Видите, куда повело удовольствие злой сплетни? Конечно, всякому ясно, что выпустить в свет около пятисот шестидесяти увесистых книг, содержащих в себе длиннейшие романы и пятиактные пьесы, — дело немыслимое для одного человека, как бы он ни был борзописен, какими бы физическими и духовными силами он ни обладал. Если мы допустим, что Дюма умудрялся при титанических усилиях писать по четыре романа в год, то и тогда ему понадобилось бы для полного комплекта его сочинений работать около ста сорока лет самым усердным образом, подхлестывая себя неистово сотнями чашек крепчайшего кофея. Да. У Дюма были сотрудники. Например: Огюст Макэ, Поль Мерис, Октав Фейе, Е. Сустре, Жерар де Нерваль, были, вероятно, и другие…
…Но вот тут-то мы как раз и подошли к чрезвычайно сложным, запутанным и щекотливым литературным вопросам. С самых давних времен весьма много было говорено о вольном и невольном плагиате, о литературных «неграх», о пользовании чужими, хотя бы очень старыми, хотя бы совсем забытыми, хотя бы никогда не имевшими успеха сюжетами и так далее. Шекспир по этому поводу говорил:
— Я беру мое добро там, где его нахожу.
Дюма на ту же самую тему сказал с истинно французской образностью:
— Сделал ли я плохо, если, встретив прекрасную девушку в грязной, грубой и темной компании, я взял ее за руку и ввел в порядочное общество?
И не Наполеон ли обронил однажды жестокое слово:
— Я пользуюсь славою тех, которые ее недостойны.
Коллективное творчество имеет множество видов, условий и оттенков. Во всяком случае, на фасаде выстроенного дома ставит свое имя архитектор, а не каменщик, и не маляры, и не землекопы.
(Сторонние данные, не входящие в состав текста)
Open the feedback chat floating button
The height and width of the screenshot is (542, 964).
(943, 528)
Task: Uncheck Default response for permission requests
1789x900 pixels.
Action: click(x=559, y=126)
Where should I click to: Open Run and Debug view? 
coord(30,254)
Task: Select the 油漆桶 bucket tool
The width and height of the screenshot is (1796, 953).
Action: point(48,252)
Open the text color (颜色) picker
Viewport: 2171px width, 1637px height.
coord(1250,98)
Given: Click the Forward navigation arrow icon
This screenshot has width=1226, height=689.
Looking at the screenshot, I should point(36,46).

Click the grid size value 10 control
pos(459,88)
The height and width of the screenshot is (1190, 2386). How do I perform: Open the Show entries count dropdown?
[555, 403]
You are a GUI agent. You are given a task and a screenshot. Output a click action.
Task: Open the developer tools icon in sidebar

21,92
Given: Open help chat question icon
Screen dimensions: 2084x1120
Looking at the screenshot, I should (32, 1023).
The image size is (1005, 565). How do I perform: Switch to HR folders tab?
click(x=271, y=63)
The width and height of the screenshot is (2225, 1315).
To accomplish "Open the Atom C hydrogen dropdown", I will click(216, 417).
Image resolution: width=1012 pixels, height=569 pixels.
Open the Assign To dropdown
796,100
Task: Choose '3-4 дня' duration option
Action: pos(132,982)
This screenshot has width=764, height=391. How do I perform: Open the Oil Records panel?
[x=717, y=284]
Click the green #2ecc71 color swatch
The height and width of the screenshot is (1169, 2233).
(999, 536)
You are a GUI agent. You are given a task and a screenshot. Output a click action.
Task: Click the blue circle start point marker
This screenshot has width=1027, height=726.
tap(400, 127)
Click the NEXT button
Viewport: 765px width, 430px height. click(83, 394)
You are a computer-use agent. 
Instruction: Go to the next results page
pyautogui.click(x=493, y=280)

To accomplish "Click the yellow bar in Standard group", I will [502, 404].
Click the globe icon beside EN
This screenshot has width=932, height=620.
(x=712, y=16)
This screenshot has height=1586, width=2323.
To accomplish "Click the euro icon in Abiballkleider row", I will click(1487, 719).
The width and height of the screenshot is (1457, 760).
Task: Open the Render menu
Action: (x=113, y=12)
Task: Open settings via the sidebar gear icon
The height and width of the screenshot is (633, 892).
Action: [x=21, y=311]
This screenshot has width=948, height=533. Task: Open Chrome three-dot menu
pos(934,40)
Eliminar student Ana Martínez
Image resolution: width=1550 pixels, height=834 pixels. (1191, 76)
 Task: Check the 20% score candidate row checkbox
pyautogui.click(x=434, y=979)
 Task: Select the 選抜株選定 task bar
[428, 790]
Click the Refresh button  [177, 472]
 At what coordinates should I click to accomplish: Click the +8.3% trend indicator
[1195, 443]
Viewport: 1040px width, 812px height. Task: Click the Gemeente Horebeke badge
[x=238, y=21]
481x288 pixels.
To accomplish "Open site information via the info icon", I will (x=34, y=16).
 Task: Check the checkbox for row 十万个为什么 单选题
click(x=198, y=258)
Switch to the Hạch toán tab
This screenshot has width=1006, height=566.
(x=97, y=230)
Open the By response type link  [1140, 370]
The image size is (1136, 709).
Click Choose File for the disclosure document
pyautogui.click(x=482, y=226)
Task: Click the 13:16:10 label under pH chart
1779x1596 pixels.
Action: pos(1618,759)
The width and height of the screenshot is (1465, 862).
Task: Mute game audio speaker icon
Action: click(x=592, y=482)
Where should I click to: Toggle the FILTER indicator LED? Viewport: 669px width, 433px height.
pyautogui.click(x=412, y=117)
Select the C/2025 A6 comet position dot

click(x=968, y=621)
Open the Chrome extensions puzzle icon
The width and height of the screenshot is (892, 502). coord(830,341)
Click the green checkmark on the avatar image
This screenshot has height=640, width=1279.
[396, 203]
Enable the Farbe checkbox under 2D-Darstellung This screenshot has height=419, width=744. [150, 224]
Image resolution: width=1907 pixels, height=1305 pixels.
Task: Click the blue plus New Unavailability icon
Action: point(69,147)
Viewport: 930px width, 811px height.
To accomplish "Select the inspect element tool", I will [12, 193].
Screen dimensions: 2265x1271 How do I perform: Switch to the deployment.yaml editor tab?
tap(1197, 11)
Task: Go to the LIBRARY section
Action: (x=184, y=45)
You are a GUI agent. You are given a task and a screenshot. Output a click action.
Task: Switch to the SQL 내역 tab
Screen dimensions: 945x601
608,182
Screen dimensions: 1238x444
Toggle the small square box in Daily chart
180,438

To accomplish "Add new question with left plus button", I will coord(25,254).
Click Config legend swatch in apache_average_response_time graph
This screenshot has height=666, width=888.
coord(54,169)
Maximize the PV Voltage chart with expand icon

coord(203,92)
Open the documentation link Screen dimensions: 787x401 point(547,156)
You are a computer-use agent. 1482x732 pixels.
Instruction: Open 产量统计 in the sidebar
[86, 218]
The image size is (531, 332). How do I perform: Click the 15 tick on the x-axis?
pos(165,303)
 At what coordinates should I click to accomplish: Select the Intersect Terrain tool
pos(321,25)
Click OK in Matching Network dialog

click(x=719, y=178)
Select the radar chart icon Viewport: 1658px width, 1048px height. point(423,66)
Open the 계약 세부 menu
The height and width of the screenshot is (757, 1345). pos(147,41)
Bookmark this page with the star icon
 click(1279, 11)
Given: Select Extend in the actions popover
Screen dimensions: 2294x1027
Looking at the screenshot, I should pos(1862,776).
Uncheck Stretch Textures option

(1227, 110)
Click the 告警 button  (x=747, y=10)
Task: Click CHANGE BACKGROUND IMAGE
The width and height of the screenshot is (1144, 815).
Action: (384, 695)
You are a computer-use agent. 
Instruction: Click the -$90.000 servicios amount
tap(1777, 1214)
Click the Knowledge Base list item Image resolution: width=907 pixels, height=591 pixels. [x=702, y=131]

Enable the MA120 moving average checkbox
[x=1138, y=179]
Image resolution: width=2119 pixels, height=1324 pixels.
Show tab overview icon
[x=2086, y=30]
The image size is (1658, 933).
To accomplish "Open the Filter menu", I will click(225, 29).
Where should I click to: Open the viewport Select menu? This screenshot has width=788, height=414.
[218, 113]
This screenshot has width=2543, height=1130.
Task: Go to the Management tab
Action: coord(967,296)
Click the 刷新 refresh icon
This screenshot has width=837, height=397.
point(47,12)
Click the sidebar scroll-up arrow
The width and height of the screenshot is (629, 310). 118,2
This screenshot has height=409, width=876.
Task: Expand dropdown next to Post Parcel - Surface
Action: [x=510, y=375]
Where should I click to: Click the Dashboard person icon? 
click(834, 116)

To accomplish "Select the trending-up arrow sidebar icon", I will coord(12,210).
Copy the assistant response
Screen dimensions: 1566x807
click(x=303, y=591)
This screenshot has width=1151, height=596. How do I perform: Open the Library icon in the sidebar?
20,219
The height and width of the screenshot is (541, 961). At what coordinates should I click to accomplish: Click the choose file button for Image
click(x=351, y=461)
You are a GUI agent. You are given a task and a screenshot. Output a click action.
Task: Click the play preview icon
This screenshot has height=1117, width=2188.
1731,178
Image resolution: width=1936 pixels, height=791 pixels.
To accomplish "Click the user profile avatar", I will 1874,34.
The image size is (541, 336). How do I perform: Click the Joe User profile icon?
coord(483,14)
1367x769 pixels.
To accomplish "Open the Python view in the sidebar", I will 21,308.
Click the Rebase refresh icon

Чарльз Диккенс, которого Достоевский называл самым христианским из писателей, иногда не брезговал содействием литературных сотоварищей, каковыми бывали даже и дамы-писательницы: мисс Мэльхолланд и мисс Стрэттон, а из мужчин — Торкбери, Гаскайн и Уильки Коллинс. Особенно последний, весьма талантливый писатель, имя и сочинения которого до сих пор ценны для очень широкого круга читателей.
Распределение совместной работы происходило приблизительно так: Диккенс — прекрасный рассказчик, передавал иногда за дружеской беседой нить какой-нибудь пришедшей ему в голову или от кого-нибудь слышанной истории курьезного или трогательного характера. Потом этот намек на тему разделялся на несколько частей, в зависимости от количества будущих сотрудников, и каждому из соавторов, в пределах общего плана, предоставлялось широкое место для личного вдохновения. Потом отдельные части повести соединялись в одно целое, причем швы заглаживал опытный карандаш самого Диккенса, а затем общее сочинение шло в типографский станок. Эти полушутливые вещицы вошли со временем в Полное собрание сочинений Диккенса. Сотрудники в нем переименованы, но вот беда: если не глядеть на фамилии, то Диккенс сразу бросается в глаза своей вечной прелестью, а его сотоварищей по перу никак не отличишь друг от друга.
В фабрике Дюма были, вероятно, совсем иные условия и отношения. Прежде всего надо сказать, что, если кто и был в этом товариществе настоящим «негром», то, конечно, он, сорокасильный, неутомимый, неукротимый, трудолюбивейший Александр Дюма. Он мог работать сколько угодно часов в сутки, от самого раннего утра до самой поздней ночи, иногда и больше. Из-под пера так и падали с легким шелестом бумажные листы, исписанные мелким отличнейшим почерком, за который его обожали наборщики (кстати, и его восхищенные первочитатели). Говорят, он пыхтел и потел во время работы, ибо был тучен и горяч. По его бесчисленным сочинениям можно судить, какое огромное количество требовалось ему сведений об именах, характерах, родстве, костюмах, привычках и т. д. его действующих персонажей. Разве хватало у него времени просиживать часами в библиотеке, бегать по музеям, рыться в пыли архивов, разыскивать старые хроники и мемуары и делать выписки из редких исторических книг? Если в этой кропотливой работе ему помогали друзья (как впоследствии Флоберу), то оплатить эту услугу было бы одинаково честно и ласковой признательностью, и денежными знаками или, наконец, и тем и другим.